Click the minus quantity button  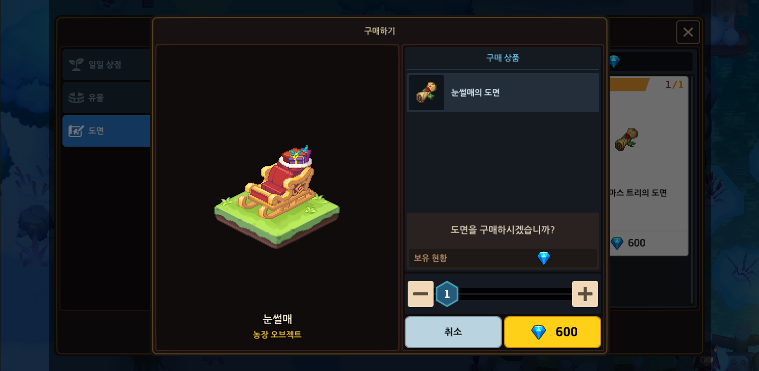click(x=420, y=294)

...

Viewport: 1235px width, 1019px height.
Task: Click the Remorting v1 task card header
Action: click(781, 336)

* * *

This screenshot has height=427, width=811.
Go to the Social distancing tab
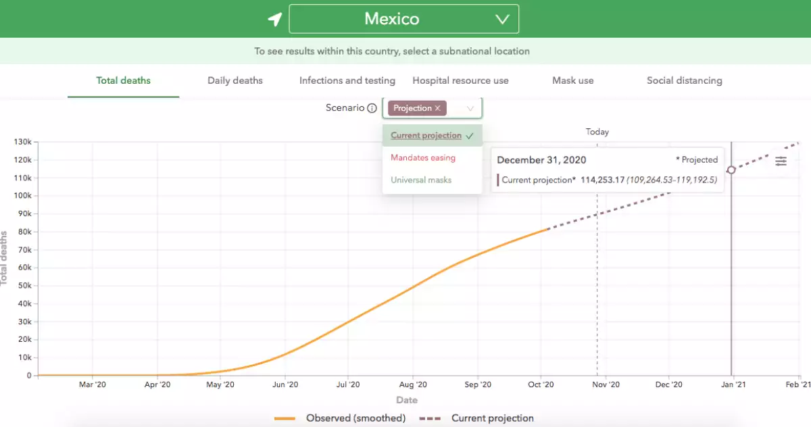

**The task**
Of all the entries above, output exactly the lines between the one holding "This screenshot has height=427, width=811." and the one holding "Go to the Social distancing tab", inclusive.

**Response area**
This screenshot has height=427, width=811.
Go to the Social distancing tab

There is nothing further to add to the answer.